## Data on locating visible targets:
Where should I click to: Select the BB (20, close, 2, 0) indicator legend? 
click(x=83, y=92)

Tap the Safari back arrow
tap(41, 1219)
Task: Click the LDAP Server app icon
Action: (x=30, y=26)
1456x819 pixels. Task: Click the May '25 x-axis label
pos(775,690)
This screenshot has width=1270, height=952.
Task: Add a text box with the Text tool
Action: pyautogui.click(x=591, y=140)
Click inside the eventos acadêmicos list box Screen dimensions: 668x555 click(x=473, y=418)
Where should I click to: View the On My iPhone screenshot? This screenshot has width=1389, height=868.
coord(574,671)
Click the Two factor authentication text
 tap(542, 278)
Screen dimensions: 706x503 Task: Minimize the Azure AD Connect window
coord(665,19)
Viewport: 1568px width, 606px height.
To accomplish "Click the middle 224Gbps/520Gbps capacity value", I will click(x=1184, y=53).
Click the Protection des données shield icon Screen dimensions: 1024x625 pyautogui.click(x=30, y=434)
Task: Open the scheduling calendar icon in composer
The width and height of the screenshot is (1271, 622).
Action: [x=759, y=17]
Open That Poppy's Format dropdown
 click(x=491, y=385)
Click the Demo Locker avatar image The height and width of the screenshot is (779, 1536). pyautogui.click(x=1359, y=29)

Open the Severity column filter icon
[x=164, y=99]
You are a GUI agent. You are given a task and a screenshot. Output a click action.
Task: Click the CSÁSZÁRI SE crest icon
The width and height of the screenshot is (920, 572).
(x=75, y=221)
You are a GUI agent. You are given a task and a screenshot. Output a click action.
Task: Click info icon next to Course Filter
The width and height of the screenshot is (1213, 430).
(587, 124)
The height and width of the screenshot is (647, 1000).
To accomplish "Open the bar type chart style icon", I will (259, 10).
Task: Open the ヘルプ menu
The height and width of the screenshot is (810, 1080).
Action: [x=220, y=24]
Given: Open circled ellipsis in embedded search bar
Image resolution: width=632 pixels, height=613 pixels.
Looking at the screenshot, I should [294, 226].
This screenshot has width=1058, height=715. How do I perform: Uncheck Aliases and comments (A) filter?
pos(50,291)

## Exercise prompt:
Reproduce the entries from the line with "Open the Severity column filter icon" through the end of the entries, both ends included.

## Response to this task:
Open the Severity column filter icon
[x=164, y=99]
You are a GUI agent. You are given a task and a screenshot. Output a click action.
Task: Click the CSÁSZÁRI SE crest icon
The width and height of the screenshot is (920, 572).
(x=75, y=221)
You are a GUI agent. You are given a task and a screenshot. Output a click action.
Task: Click info icon next to Course Filter
The width and height of the screenshot is (1213, 430).
(587, 124)
The height and width of the screenshot is (647, 1000).
To accomplish "Open the bar type chart style icon", I will (259, 10).
Task: Open the ヘルプ menu
The height and width of the screenshot is (810, 1080).
Action: [x=220, y=24]
Given: Open circled ellipsis in embedded search bar
Image resolution: width=632 pixels, height=613 pixels.
Looking at the screenshot, I should [294, 226].
This screenshot has width=1058, height=715. How do I perform: Uncheck Aliases and comments (A) filter?
pos(50,291)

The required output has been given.